Q2 2014 M&A activity in the logistics industry reflected the ongoing strategy disagreement among large operators: does the concept of agility mean logistics companies should restructure themselves to be asset-lean or does it mean they should focus on tech-enabled organizational structures that maximize asset utility?As some incumbents divested business segments, others happily acquired discounted assets with the intention of integrating them into their optimized models. New players to the industry, however, are almost exclusively building their business around tech enabled models, driving up valuations of public and private logistics software providers.
The industry is confronting concerns surrounding high and volatile energy costs, increased regulation in carbon emissions and road use restrictions, and blurring lines between market segmentation (e.g., the re-emergence of rail as a cost effective F&L alternative for the automotive and agricultural industries). One of the premiere methods of confronting these concerns is through scale and integration; while deal volume in 1H 2014 beat the previous year’s, the most substantive story of Q2 is the ratio of strategic to financial buyers. With 92% of acquisitions deriving from strategic intentions, it is clear that managers are making plays to hedge against their industry’s headwinds.
Q1 media coverage of the freight and logistics industry majors was less than favorable for much of the quarter. Perceived holiday season fumbles by United Parcel Service (NYSE: UPS) and FedEx (NYSE: FDX) were frequent targets for pundits, but the vast majority of the industry performed well over the past six months. Given the consistent (albeit slower than hoped for) pace of growth in US GDP, it’s no wonder that the transportation and logistics industry appears healthy. However, that is not to say that the industry is without imminent challenges. Recent industry polls show that more than three-quarters of F&L executives are worried about high and/or volatile energy costs, and over two-thirds are concerned about both over-regulation in carbon emission and road use restrictions. Also concerning is the growing product diversification in the railroad segment (see “Industry Segments” section) which threatens to steal market share from other overland freight segments.

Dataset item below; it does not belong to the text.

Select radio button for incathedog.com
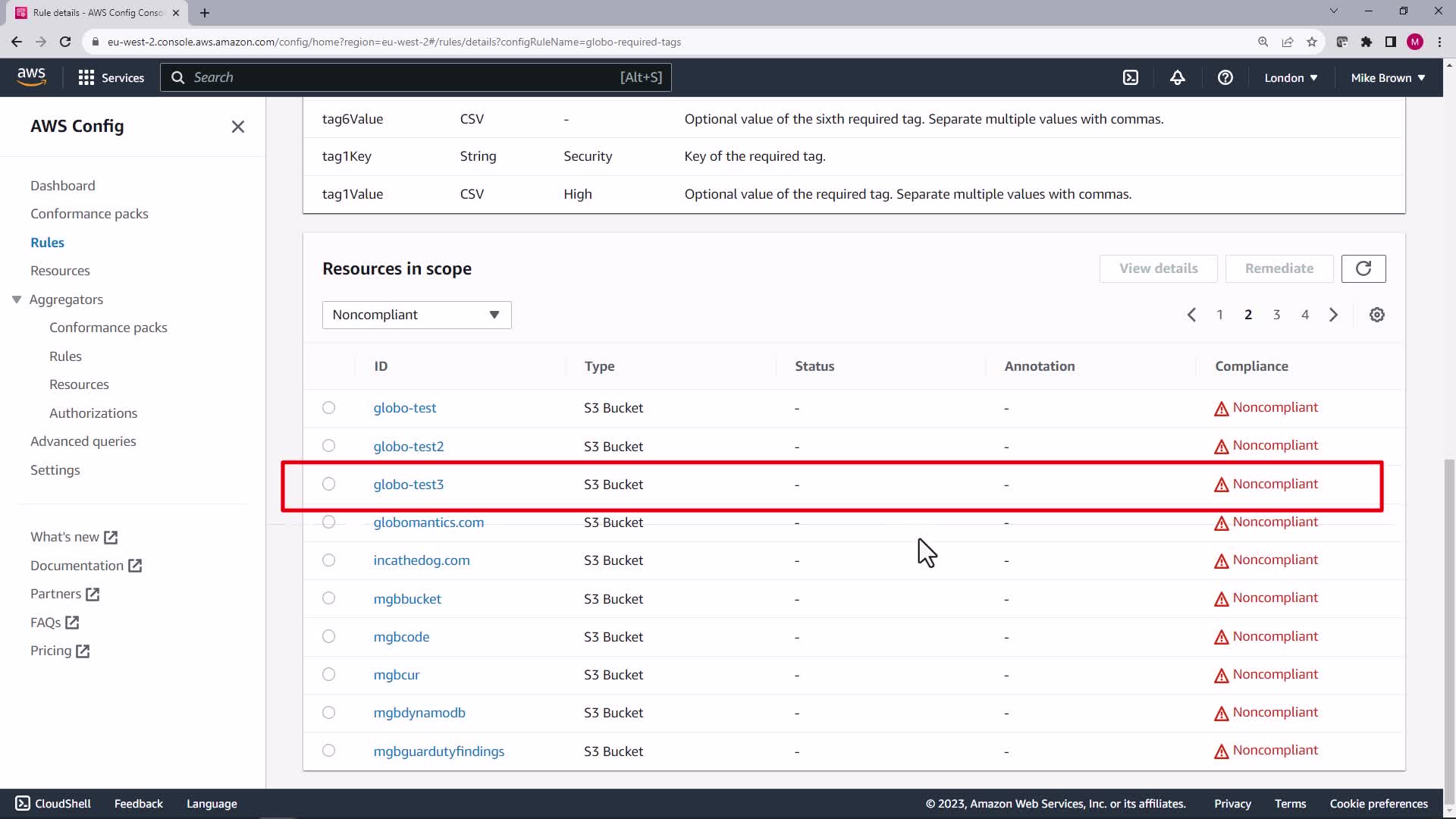The width and height of the screenshot is (1456, 819). [328, 560]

However, despite the macro challenges facing the industry, strong financial performance was apparent in Q1 and is expected to continue for the balance of 2014. Improved working capital on middle-market balance sheets are expected to lead to continued growth in M&A activity and capital formation as companies seek scale to combat these challenges.

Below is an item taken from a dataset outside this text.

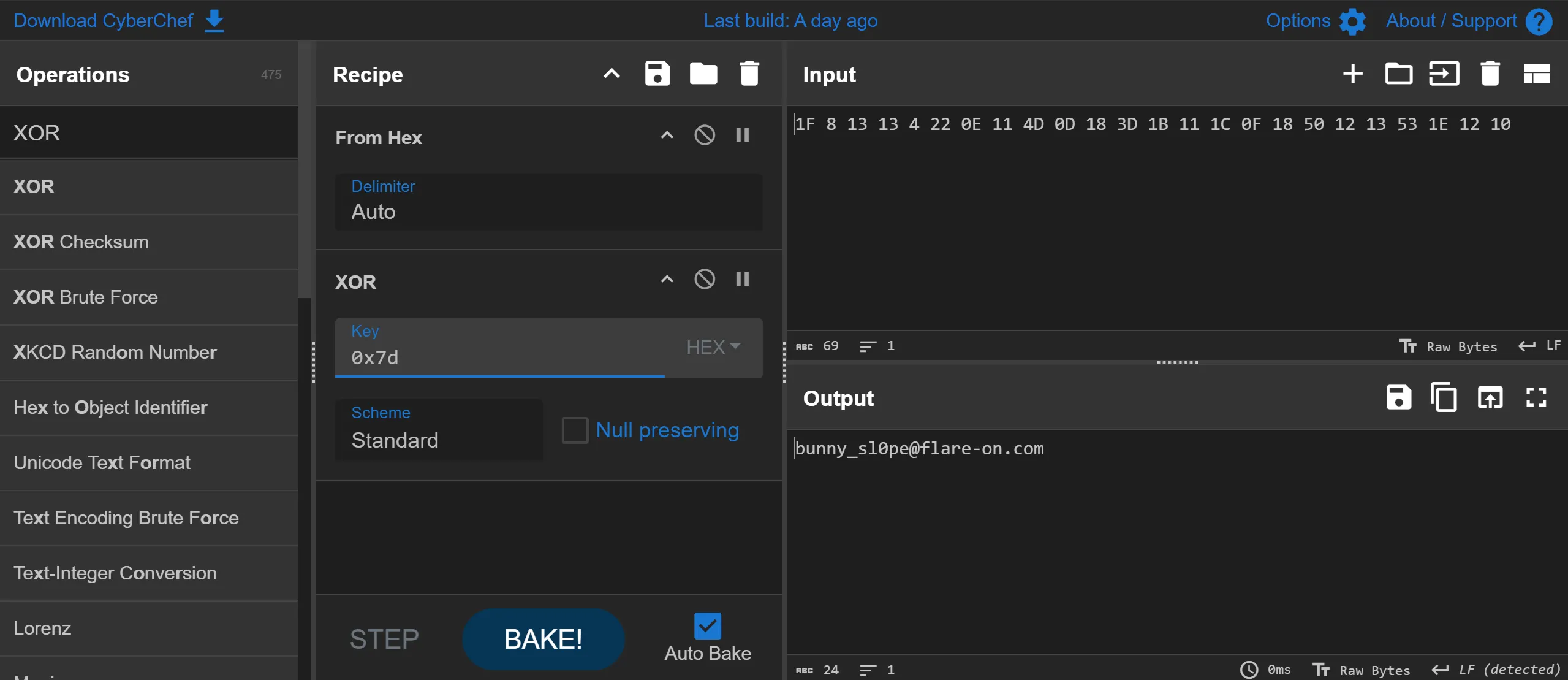
Task: Choose the XOR Checksum operation
Action: (81, 242)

All aspects of the logistics industry are growing, from maritime and over-land freighting, to innovative operations software and management technology, as well as specialized professionals entering the field. Freight forwarding and contract logistics (F&L) are expected to grow at a rate faster than GDP. What will distinguish top performers in the years to come will be those who achieve dominance over key trade routes, expand into emerging regional markets, and those who develop genuine understanding of a client’s industry. Customers of F&L companies are beginning to demand much more than traditional transportation and warehousing services. Top performers in this space are offering new value-added services such as warranty processing, returns management and light manufacturing, as well as becoming integrators of specialized service solutions, building scale and expanding both by acquiring other players and investing in new infrastructures and customer–facing technologies.